Ejemplos prácticos en Murcia

  • Una pareja de Murcia capital adquiere mediante compraventa una vivienda de segunda mano en el barrio de El Carmen por 185.000 euros. La operación se formaliza en escritura pública ante notario. La adquisición se financia con una hipoteca del 70% del valor. Los compradores deben liquidar el Impuesto de Transmisiones Patrimoniales al 8%, más los gastos de notaría y registro. La entrega de llaves se produce tras la firma, momento en que se consuma la transmisión de la propiedad.
  • Una sociedad limitada con sede en Cartagena adquiere un local comercial de 120 metros cuadrados en la calle Mayor por 250.000 euros para abrir una clínica dental. La adquisición se realiza mediante compraventa a un inversor particular. Como empresa, tributa por el Impuesto sobre Sociedades y no por el IRPF. El pago se hace al contado con fondos propios.

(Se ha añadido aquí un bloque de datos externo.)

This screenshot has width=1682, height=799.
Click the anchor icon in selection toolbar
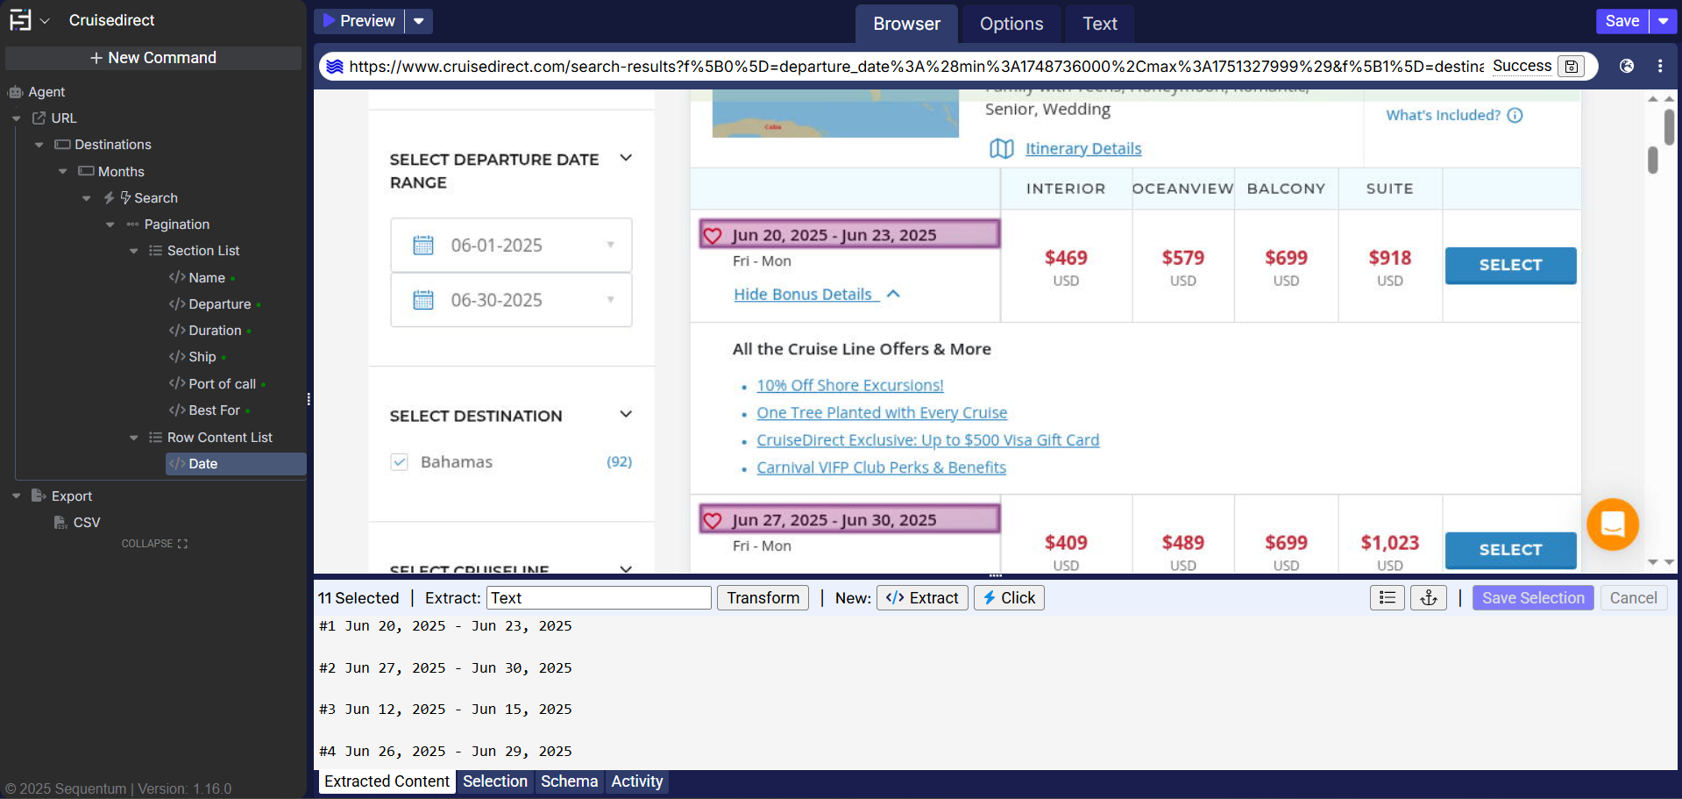tap(1428, 598)
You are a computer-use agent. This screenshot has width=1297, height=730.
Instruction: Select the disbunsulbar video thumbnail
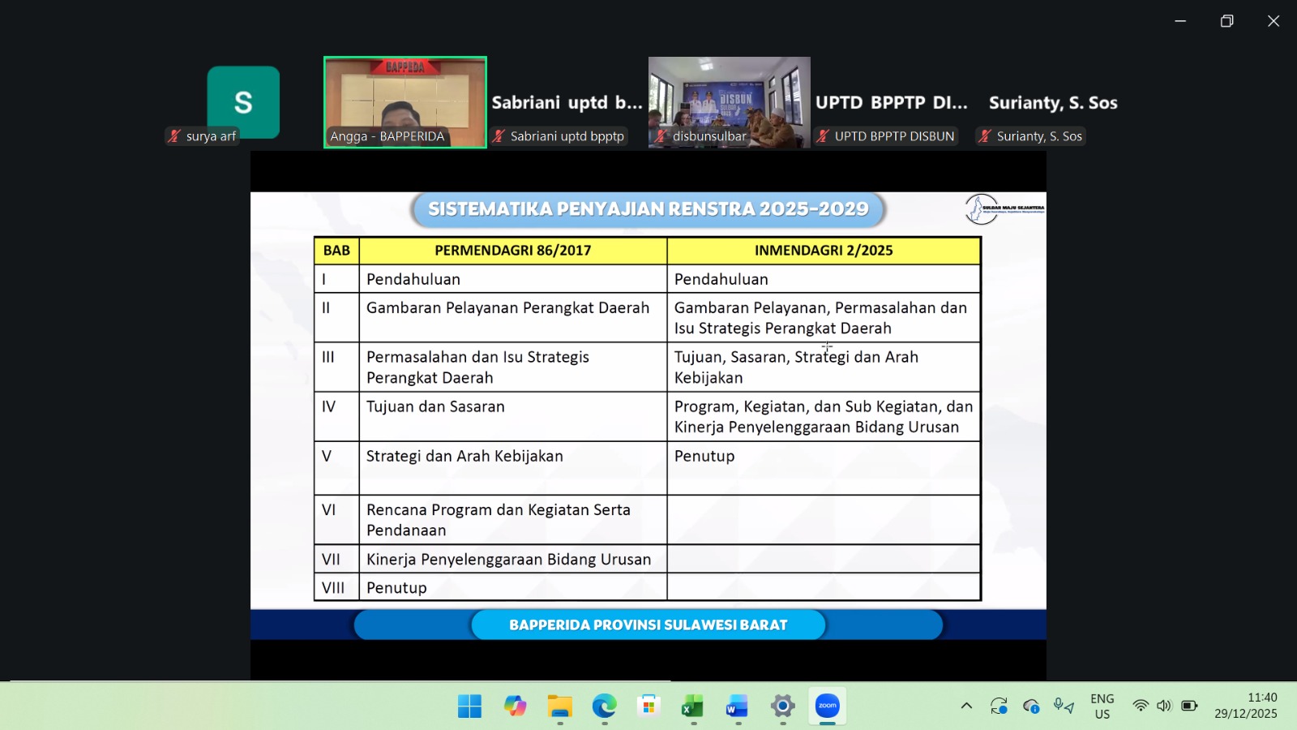(729, 101)
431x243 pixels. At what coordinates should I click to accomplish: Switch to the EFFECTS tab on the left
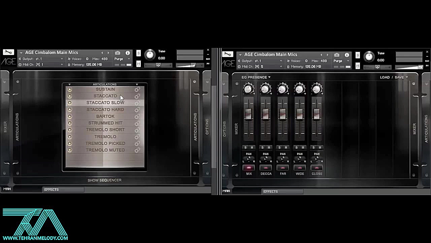(x=51, y=189)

El local se inscribe en el Registro de la Propiedad de Cartagena a nombre de la sociedad, quien asume todas las cargas previas, que el vendedor cancela antes de la transmisión.
  • Tres hermanos de Lorca adquieren por herencia una vivienda unifamiliar en La Hoya valorada en 120.000 euros. Al no haber testamento, la adquisición se realiza mediante declaración de herederos abintestato. Cada hermano recibe una cuota del 33,33%. Deben liquidar el Impuesto de Sucesiones y Donaciones, con bonificaciones autonómicas por parentesco, y posteriormente la plusvalía municipal. La adquisición se formaliza mediante escritura de partición y adjudicación de herencia ante notario, inscribiéndose la copropiedad en el Registro.